[RECORDS FOR THE TASK — start]
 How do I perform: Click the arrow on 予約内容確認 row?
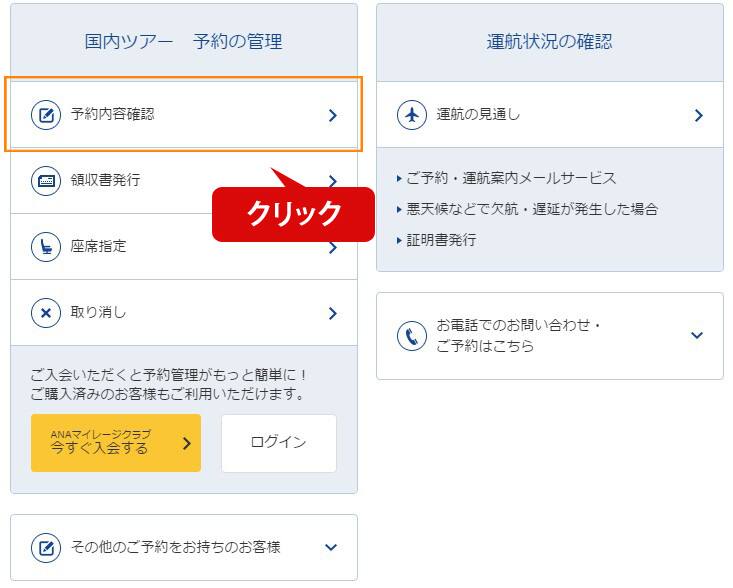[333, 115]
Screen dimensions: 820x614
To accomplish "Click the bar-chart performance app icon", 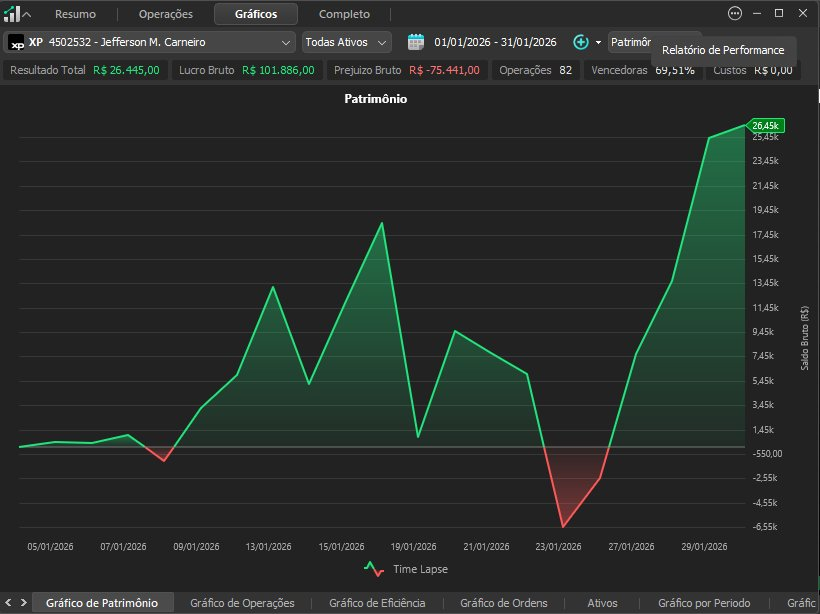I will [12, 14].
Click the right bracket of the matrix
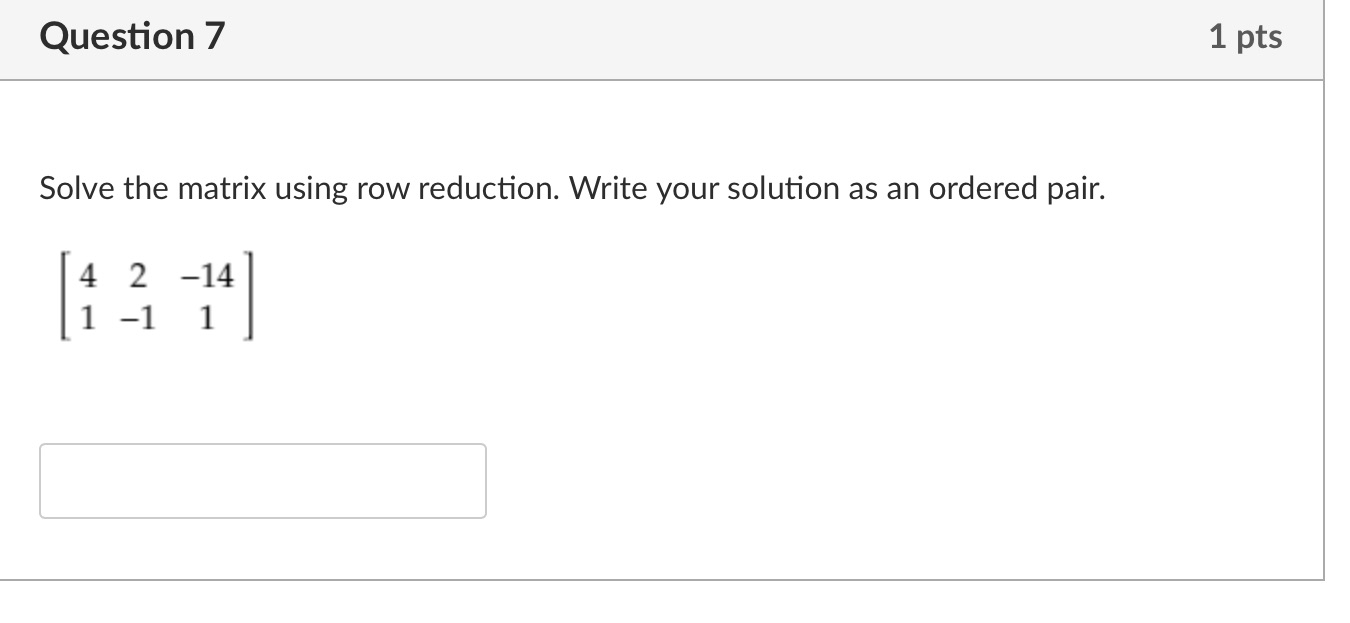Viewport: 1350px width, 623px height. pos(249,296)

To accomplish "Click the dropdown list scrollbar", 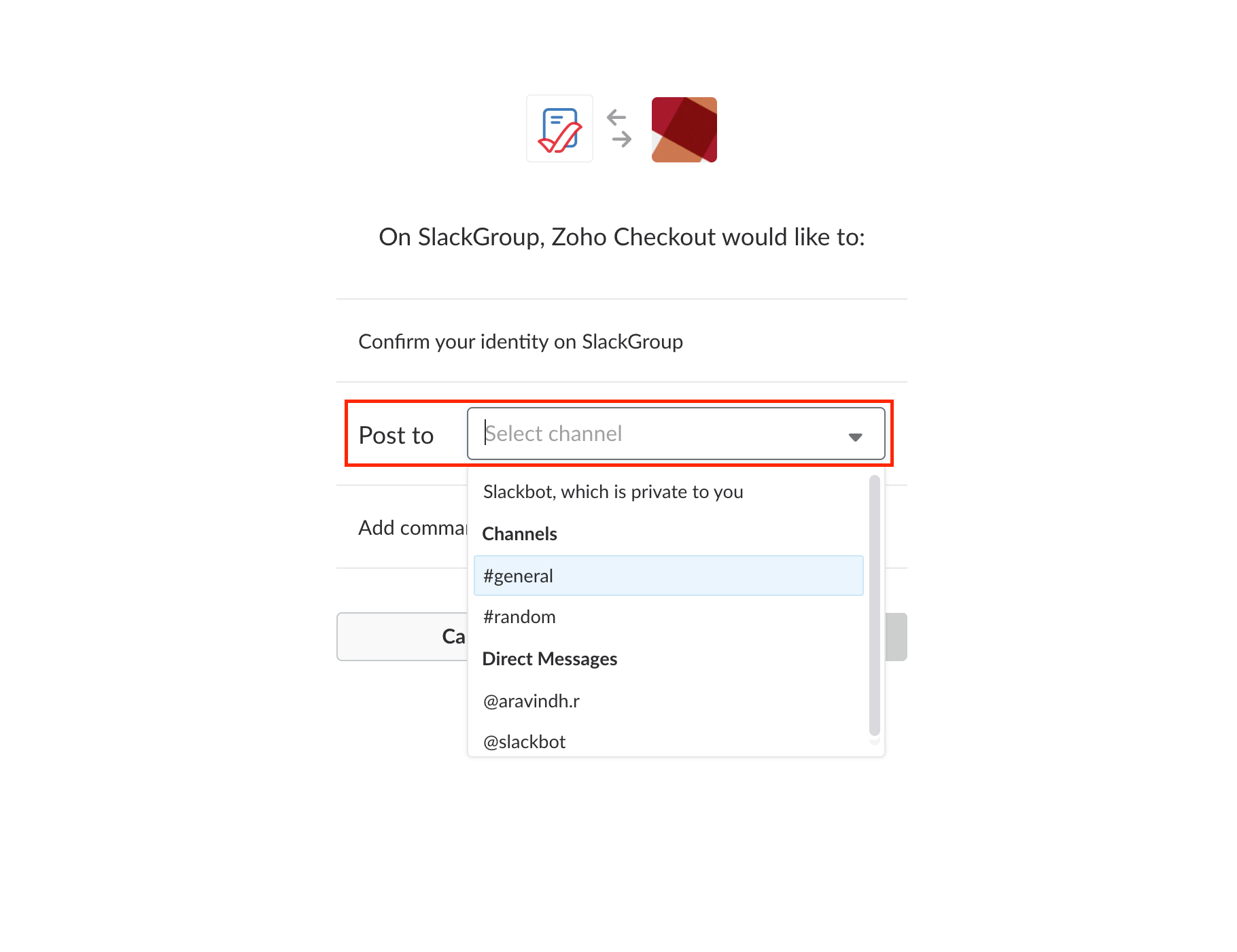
[RECORDS FOR THE TASK — finish]
WORK TASK: Please, leaving out all pictures, transcribe exactly the lines above from the one containing "Click the right bracket of the matrix" through the final line, both included.

TASK RESPONSE:
Click the right bracket of the matrix
Viewport: 1350px width, 623px height. pos(249,296)

To accomplish "Click the dropdown list scrollbar", 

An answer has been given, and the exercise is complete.